# Best wood for outdoor sign?



## colin72 (Feb 8, 2010)

Hi

You know those outdoor signs with the changeable acrylic letters that businesses use to advertise things on? I'm attempting to make one. I can buy the acrylic letters and the tracks that the letters slide into. I'm unsure of what material to use as the "board".

The sign will be 30" x 52". It will hang outdoors for 8 hours 6 days a week (in central PA). The lettering will be on both sides.

Obviously it is important that the board doesn't warp. Because it will be put up and taken down daily, it is important that it be as light weight as possible.

I'm a complete novice when it comes to woodworking so I'm in the dark as to what kind of wood would be best. If it lasts for 10 years and I have to replace the wood, that would be fine.

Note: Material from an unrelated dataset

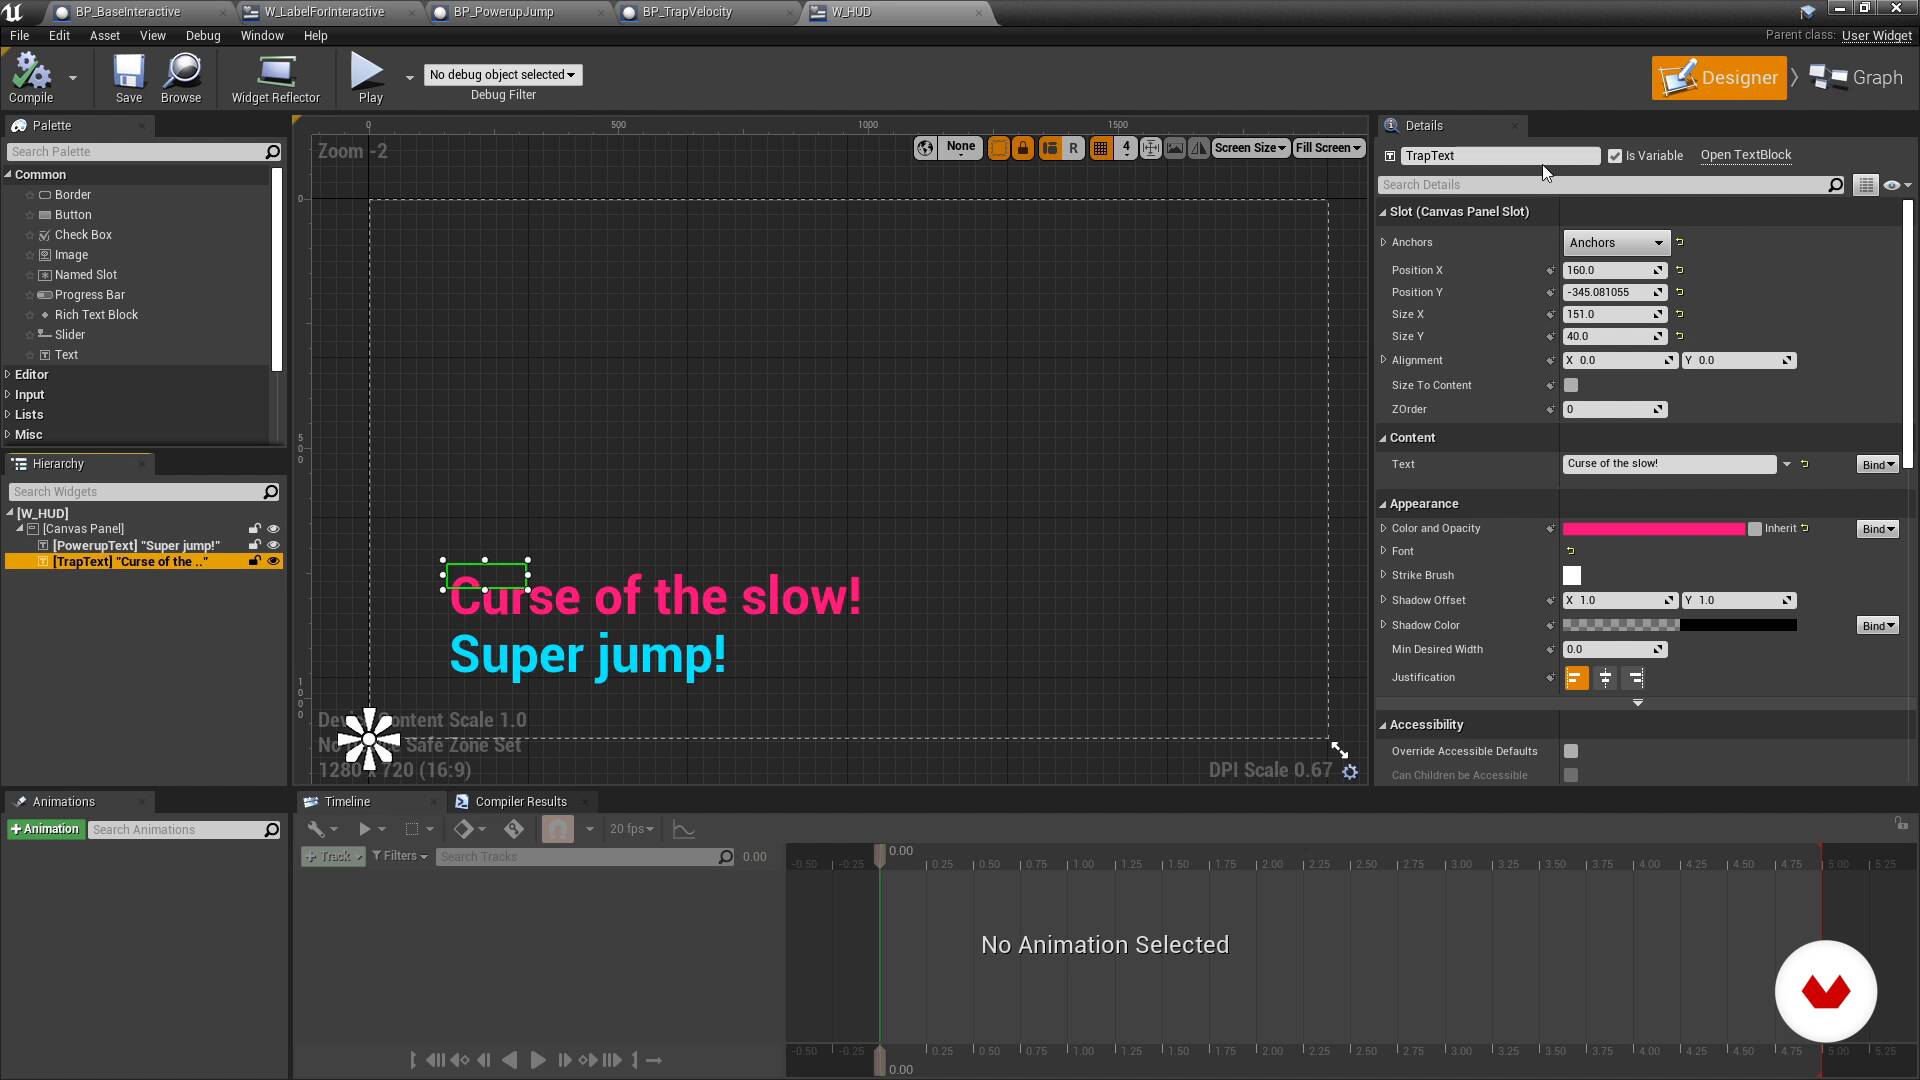Open timeline wrench tools icon
This screenshot has height=1080, width=1920.
(x=316, y=829)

Thanks for your help and advice!
Colin


----------



## woodnthings (Jan 24, 2009)

*MDO plywood is good*

http://video.bobvila.com/m/21315241/mdo-plywood.htm :thumbsup: bill


----------



## colin72 (Feb 8, 2010)

woodnthings said:


> http://video.bobvila.com/m/21315241/mdo-plywood.htm :thumbsup: bill



Thanks Bill! 

After I paint the MDO with exterior paint, should I use a varnish or something? Again, you'll have to excuse my ignorance as I'm a novice.


----------



## woodnthings (Jan 24, 2009)

*I'm not a finishing expert*

But I would use a quality primer and then a top coat meant for exterior use. Sorry can't recommend brands. My outdoor painting is confined to 
spray finishes on metal machinery, automotive paints and exterior
solid color stains for wood. Sherman Williams store may be helpful if someone here does not offer their advice. :thumbsup: bill


----------



## rrbrown (Feb 15, 2009)

I made signs for about 6 years. MDO plywood is a marine grade glue with a medium density overlay on either 1 or both sides. Use a good primer because the overlay finish will absorb a good bit of paint. Paint all the edges good and your done. You might get away with 3/8" but 1/2" would be better although heavier.

I have found signs in ditches filled with water for days or longer and the wood is still good. allot of highway signs during construction or made with MDO.

That's MDO not MDF two completely different products. Call your local lumber yards or look for a sign supply company it comes in 4x8 and 4x10 sheets.


----------



## colin72 (Feb 8, 2010)

Thanks for the quick replies.

I went to Lowes to check out the MDO. I wanted to get an idea of what a sign my size would weigh. I'm sure this will not surprise anyone, but the guy I spoke to at Lowes really had no idea what Medium Density Overlay was. I explained it and he still wasn't familiar with it. Needless to say, I left without seeing any MDO.


----------



## rrbrown (Feb 15, 2009)

No not a surprise Home Depot and Lowe's are not considered Lumber Yards. Your best bet would probably be a sign supply company. Reece Supply is a good one if you have one in your area.


----------



## Tony B (Jul 30, 2008)

Other than the BORG"s. most real lumber yards sell MDO.


----------



## woodman42 (Aug 6, 2007)

As far as paint goes for exterior use I prefer Valspars Duramax. It has the primer in it already and has a life time guaranty. I use on all my exterior painting projects with great results and no callbacks.


----------



## artbronze (Feb 20, 2010)

I have used marine grade plywood and it is very durable, If you get mahogany core marine grade plywood it is even rot resistant. For solid hardwood signs that will be routed I use solid mahogany lumber ( can be flooring) and I glue it to a exterior plywood backing using titebond 3. Make sure you seal the edges of the lumber using a good waterproof glue or epoxy or several coats of good exterior oil based acrylic paint. You can see my work at http://www.signsalive.net/wood-signs.htm'
Hope this helps,
mark di saverio


----------



## Waldo (Jul 21, 2009)

*Plywood*

The last sign I made ( 12'x16') I got the plywood from a sign co.. It was marine grade with a plastic coating. He said it should last longer then me. Check with some sign co.s I don't recall it being all that expensive,but that was 8 yrs. ago. Good luck Waldo :thumbsup:


----------



## ~WoodChuck~ (Jan 17, 2009)

another option you may want to consider would be to use pvc. You can buy it in 4x8 sheets and is ideal for outdoor use. It will run you about 3 times the price but it will last forever. You must also get this from a lumber yard, I doubt HD or Lowes will have this.


----------



## Tony B (Jul 30, 2008)

The two main outdoor sign boards are MDO as previously stated and there is an exterior paint grade MDF called Extira. I have not personally used it yet, but I know sign makers that are using it regularly.


----------